3. Barkat/Bennett/Gantz/haredim/Sa’ar/Smotrich government

This scenario could come into play as early as this weekend. Netanyahu could decide following his meetings with Smotrich and Bennett on Thursday night that there is no chance of either of the options above.
Netanyahu could instruct his closest political ally, Knesset speaker Yariv Levin, to announce on Monday that the election to replace Rivlin as president will take place on Monday, May 3, the minimum three weeks for the race. A source close to Netanyahu told the Post this week that he knows for a fact that there is a majority in the new Knesset to elect Netanyahu and to change the law to shift the vote from secret ballot to open to guarantee his victory.
A Panels Research poll taken for 103FM Radio found that MK Nir Barkat would be the most likely candidate to win a snap primary in the Likud that could be held meanwhile. Barkat could receive the next mandate from Rivlin and easily form a 73-MK coalition with the Likud’s traditional allies as well as New Hope and Blue and White.
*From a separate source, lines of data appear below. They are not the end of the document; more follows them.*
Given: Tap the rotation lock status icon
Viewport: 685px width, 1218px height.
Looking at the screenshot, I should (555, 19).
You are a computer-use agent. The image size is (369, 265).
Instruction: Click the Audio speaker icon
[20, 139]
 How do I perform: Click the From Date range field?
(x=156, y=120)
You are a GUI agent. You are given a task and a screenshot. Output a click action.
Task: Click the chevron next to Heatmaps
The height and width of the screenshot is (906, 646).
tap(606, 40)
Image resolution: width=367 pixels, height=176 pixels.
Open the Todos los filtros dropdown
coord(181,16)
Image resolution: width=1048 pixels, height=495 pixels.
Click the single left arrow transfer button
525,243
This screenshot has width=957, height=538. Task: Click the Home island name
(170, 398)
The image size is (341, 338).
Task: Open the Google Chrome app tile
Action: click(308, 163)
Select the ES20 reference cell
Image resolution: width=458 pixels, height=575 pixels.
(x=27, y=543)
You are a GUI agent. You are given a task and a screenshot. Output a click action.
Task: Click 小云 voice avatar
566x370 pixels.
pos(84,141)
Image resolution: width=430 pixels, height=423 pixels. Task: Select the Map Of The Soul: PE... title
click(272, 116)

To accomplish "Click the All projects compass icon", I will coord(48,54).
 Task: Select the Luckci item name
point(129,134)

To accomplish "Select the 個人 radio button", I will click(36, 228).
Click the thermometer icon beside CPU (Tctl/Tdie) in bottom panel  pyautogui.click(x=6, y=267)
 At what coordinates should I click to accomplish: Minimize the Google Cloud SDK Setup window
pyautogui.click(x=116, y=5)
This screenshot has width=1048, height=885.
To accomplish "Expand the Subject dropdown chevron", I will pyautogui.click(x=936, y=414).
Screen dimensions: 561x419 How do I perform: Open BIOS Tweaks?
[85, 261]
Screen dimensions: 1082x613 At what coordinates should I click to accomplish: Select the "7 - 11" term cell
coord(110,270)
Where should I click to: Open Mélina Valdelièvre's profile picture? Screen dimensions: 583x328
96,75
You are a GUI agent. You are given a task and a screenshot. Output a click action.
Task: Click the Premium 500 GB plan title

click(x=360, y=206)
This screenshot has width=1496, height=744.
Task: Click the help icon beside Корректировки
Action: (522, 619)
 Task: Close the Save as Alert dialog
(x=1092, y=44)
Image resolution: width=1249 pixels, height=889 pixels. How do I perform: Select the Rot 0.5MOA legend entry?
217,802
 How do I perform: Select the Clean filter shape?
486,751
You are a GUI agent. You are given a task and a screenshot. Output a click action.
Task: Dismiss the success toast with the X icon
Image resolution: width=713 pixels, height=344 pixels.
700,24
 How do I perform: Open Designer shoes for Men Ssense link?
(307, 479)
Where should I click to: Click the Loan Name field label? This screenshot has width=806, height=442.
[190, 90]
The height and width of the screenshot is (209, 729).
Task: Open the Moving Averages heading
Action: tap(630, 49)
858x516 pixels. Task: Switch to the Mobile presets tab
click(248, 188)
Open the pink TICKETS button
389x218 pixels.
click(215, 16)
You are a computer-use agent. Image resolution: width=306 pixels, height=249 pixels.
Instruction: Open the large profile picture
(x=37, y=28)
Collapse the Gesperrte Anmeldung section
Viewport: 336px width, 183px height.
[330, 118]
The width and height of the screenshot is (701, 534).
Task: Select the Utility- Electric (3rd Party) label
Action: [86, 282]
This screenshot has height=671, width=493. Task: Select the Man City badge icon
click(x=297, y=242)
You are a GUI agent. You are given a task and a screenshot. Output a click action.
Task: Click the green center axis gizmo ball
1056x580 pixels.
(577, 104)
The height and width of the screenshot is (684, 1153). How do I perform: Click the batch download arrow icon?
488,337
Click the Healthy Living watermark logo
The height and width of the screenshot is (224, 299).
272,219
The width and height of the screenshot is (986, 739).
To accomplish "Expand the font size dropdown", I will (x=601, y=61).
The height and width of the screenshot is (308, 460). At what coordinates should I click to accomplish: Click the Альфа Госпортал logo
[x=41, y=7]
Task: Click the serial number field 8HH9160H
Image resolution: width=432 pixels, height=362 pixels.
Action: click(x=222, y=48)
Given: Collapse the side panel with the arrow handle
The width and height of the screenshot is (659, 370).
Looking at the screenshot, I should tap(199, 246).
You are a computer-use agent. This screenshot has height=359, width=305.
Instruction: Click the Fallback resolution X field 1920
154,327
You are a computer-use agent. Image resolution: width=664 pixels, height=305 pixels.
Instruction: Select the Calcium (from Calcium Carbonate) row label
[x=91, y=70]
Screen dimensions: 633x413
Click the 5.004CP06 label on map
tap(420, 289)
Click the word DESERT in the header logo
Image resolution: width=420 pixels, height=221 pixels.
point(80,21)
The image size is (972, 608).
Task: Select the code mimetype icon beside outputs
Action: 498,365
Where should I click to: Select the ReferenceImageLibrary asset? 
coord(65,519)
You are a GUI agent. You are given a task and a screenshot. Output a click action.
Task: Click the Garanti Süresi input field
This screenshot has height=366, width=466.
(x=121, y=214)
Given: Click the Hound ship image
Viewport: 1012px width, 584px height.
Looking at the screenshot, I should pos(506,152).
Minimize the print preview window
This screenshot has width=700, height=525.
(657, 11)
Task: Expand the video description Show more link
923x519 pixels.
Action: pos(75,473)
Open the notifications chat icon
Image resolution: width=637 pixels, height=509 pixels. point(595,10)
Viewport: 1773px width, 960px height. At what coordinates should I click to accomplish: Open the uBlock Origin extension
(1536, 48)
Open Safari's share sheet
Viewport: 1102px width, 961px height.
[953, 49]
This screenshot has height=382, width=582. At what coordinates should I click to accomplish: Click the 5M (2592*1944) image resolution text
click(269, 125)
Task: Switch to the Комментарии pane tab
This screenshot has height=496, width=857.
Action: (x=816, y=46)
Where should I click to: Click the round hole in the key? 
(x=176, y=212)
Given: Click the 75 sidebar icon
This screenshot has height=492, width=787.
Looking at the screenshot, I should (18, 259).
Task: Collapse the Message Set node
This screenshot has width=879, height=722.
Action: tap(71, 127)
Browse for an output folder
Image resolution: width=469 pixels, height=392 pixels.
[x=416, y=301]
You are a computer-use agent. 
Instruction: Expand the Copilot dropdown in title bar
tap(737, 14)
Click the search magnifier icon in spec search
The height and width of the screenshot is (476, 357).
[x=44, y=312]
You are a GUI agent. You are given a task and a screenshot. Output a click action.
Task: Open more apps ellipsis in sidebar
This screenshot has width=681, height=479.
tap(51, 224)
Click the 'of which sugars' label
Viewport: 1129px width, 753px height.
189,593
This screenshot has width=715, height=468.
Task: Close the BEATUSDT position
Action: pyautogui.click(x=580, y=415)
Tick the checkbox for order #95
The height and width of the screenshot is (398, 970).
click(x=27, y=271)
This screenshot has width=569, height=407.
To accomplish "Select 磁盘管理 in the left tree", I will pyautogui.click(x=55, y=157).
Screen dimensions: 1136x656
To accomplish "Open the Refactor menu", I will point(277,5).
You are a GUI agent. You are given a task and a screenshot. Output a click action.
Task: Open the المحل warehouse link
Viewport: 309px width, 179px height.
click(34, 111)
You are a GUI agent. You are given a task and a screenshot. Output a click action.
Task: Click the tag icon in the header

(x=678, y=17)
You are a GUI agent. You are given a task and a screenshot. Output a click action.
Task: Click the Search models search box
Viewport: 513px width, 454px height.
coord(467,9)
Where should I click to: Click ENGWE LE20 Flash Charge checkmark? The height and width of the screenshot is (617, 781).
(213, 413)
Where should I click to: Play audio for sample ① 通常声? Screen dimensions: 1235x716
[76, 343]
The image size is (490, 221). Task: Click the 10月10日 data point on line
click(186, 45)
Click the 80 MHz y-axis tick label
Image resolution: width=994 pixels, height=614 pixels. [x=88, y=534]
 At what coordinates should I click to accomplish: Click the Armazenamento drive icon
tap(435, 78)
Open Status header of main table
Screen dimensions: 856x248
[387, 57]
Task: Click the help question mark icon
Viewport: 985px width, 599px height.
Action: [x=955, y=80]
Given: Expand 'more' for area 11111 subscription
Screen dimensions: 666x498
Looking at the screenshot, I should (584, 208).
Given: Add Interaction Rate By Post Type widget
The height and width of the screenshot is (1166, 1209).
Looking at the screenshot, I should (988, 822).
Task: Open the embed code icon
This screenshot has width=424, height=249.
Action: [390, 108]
4. Supreme Court intervention

The Supreme Court ruled last May that Netanyahu could form a government despite his criminal indictment, but that was before witnesses began to be called in his trial. 
There are two standing Supreme Court petitions that could prevent Netanyahu from forming a government or force him to suspend himself during his trial. Rulings are expected if the Supreme Court judges see Netanyahu has a government to form. 
It is unlikely that they will end Netanyahu’s career, but it is not out of the question. If so, the Barkat-led government listed above comes into play. 

5. Bennett/Lapid/Gantz/Sa’ar/Liberman/Labor/Meretz/Ra’am government

This 62-MK option is currently the most likely. Sources close to Bennett said his current cooperation with Netanyahu in forming a government was intended to make Smotrich the fall guy for the end of the prime minister’s career and legitimize him forming his own government afterward with Lapid.
If there is any coalition that could prove Friedman wrong about Israel being polarized, it is this one, with eight parties from across the political spectrum. Including Shas and United Torah Judaism instead of Yisrael Beytenu for a coalition of 71 also remains possible.
Such a coalition would have to prove that it could deal with more than ruling out Netanyahu and handling the aftermath of the coronavirus. It would have to be the government of healing that Rivlin urged, before he made himself a more polarizing figure by boycotting events with Netanyahu at the Knesset.

6. Parliamentary intervention

The Bennett/Lapid government has difficulty forming, but once one of them receives a mandate, his party takes over the powerful Knesset Arrangements Committee and could depose Levin as Knesset speaker.
Passing a bill making it illegal for a prime minister under indictment to form a government would free Shas and UTJ from obligations to Netanyahu in future elections and allow them to join the coalition.
If the bill is passed during the second mandate of Bennett or Lapid, whoever among them did not officially receive the mandate from Rivlin can go to the Knesset with a majority of 61 MKs and form a government with the other. 
A diverse, pluralistic government would be formed, defying Friedman’s doomsday predictions and enabling Israel to continue to thrive in the century ahead.